Stoichiometric responses to a suite of global change experiments in a mesic grassland

Background/Question/Methods

Global changes to the environment such as increased drought intensity and severity, altered inter- and intra-annual precipitation variability, and nitrogen deposition have the potential to affect ecosystem function directly as well as indirectly through changes in plant nutrient ratios and soil nutrient availability. Understanding the causes and consequences of these stoichiometric responses of species and communities may provide important mechanistic insight for future ecosystem function.  Twelve plant species spanning multiple functional groups, and the soils beneath them, were sampled for nitrogen and phosphorus concentrations across a gradient of nitrogen and phosphorus soil conditions resulting from a nine year nutrient addition experiment at the Konza Prairie Biological Station, Manhattan, KS, to obtain homeostasis values (defined as an organism’s ability to regulate internal stoichiometry despite variations in environmental stoichiometry) for each species. We then sampled three dominant tallgrass prairie species along with the soil beneath them for nitrogen and phosphorus concentrations within four existing experiments administering the following treatments: two years of intense drought (-66% growing season precipitation), twenty-one years of water addition (+31% of ambient precipitation), fifteen years of increased variability of rainfall amount, and four years of nitrogen and phosphorus addition (10 g m^-2yr^-1) to: 1) Determine the relationships between dominance/stability and stoichiometric homeostasis in North American tallgrass prairie; 2) Formulate and test predictions for stoichiometric responses of dominant species to climate change; 3) Determine the effects of changing soil nutrient concentrations on species abundance and ecosystem stability.

Results/Conclusions

Under ambient climatic conditions, a strong positive relationship was determined between a species’ stoichiometric homeostasis and its dominance and stability. We then used the derived homeostatic models to make predictions of leaf-level stoichiometric responses to changes in soil nutrients brought about by the four experiments mentioned above.
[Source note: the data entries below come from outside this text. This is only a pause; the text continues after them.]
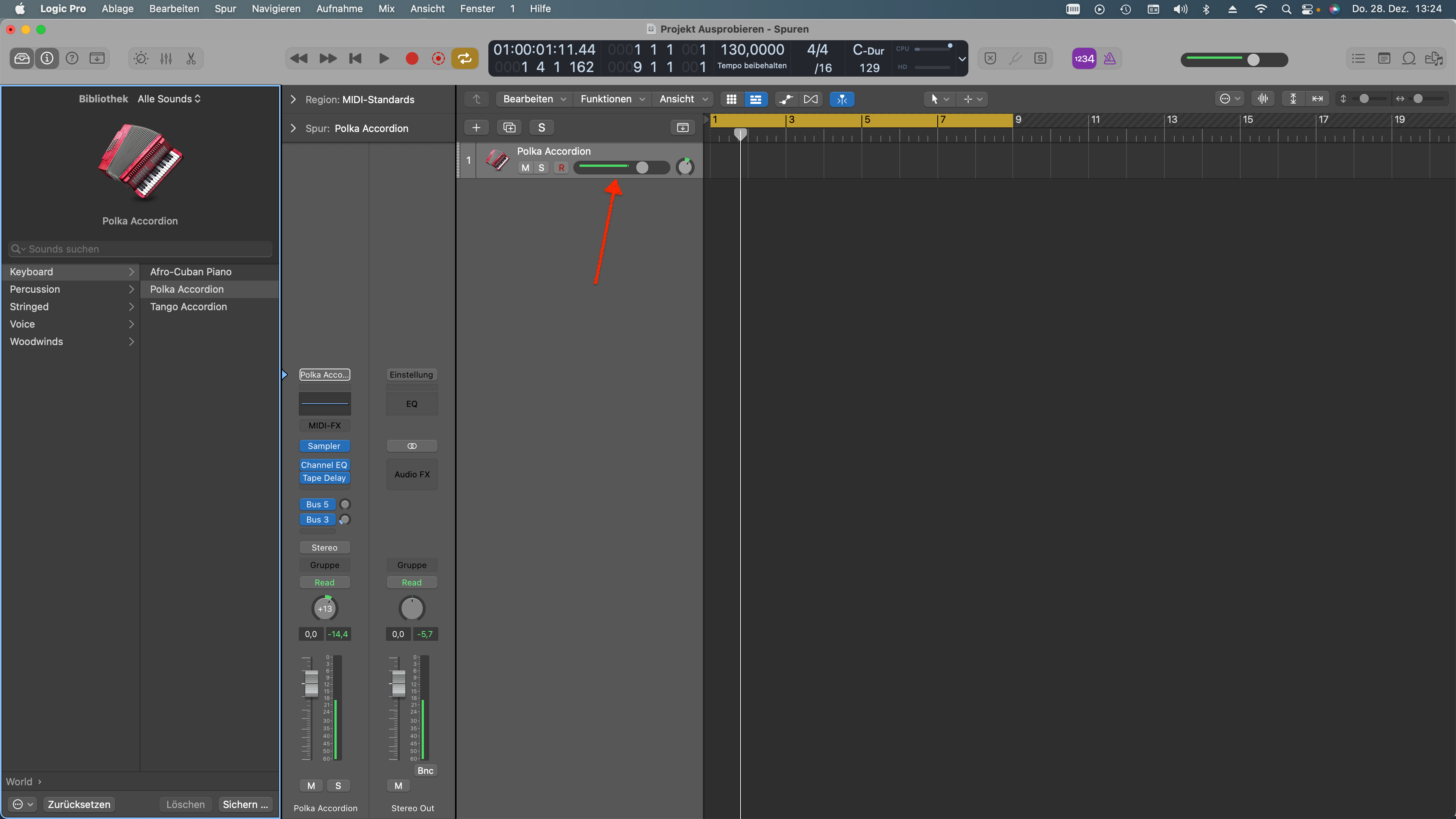Open the Aufnahme menu
Viewport: 1456px width, 819px height.
pos(339,8)
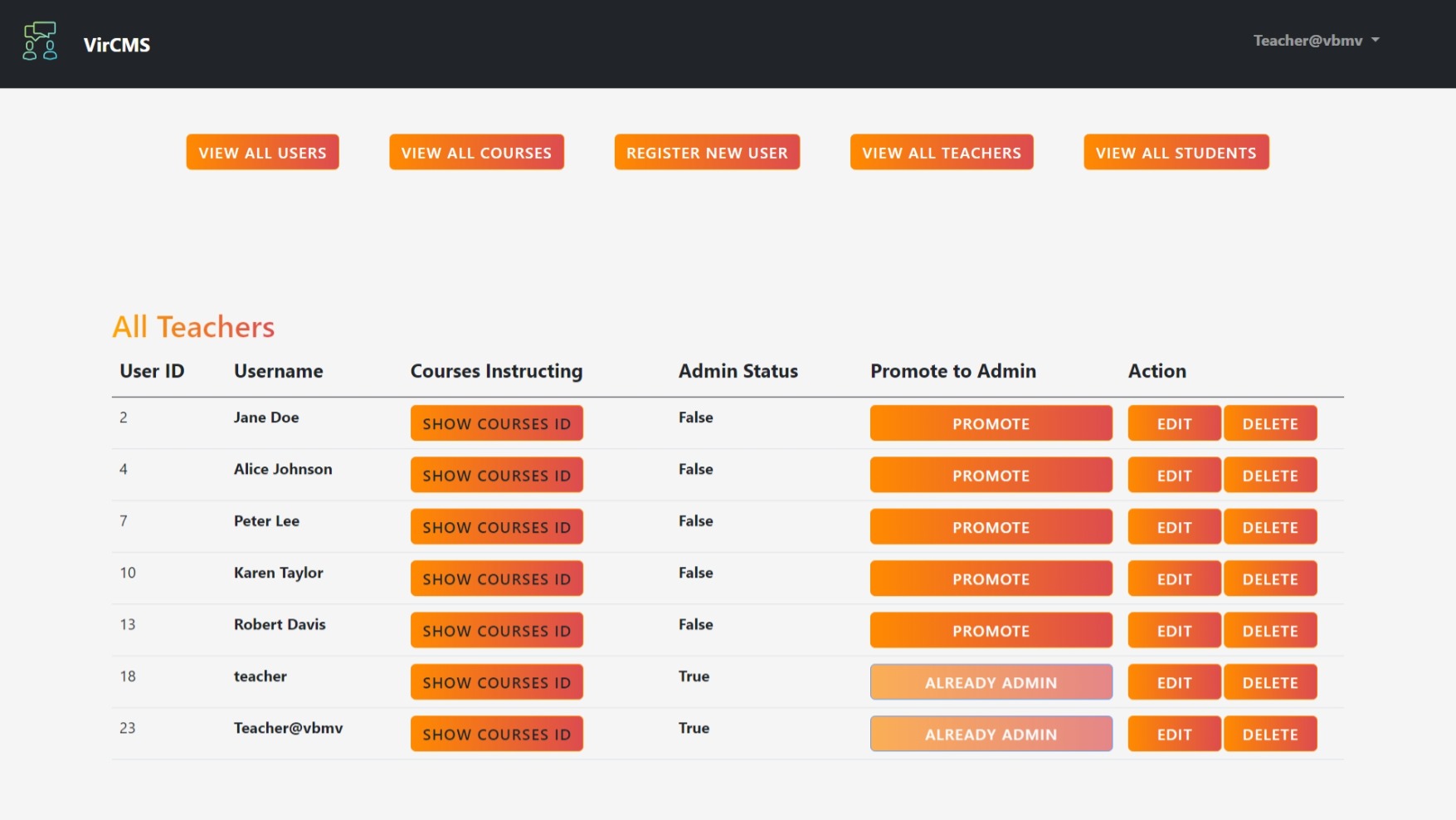Viewport: 1456px width, 820px height.
Task: Click VIEW ALL USERS
Action: point(262,152)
These predictions were assessed with leaf level stoichiometric measurements taken in 2011. These homeostatic models explained 94% of the variation in leaf nitrogen, 65% of the variation in leaf phosphorus, and 31% of the variation in leaf N:P among the three species. We also used the homeostatic models to assess species cover shifts in a nitrogen addition experiment conducted from 2002 to 2011. We found a negative relationship between species cover response to nitrogen addition with stoichiometric homeostasis explaining 24% of the variation. Ultimately, stoichiometric homeostasis was found to be a useful metric to predict stoichiometric, compositional, and functional responses of species and ecosystems to many aspects of global change.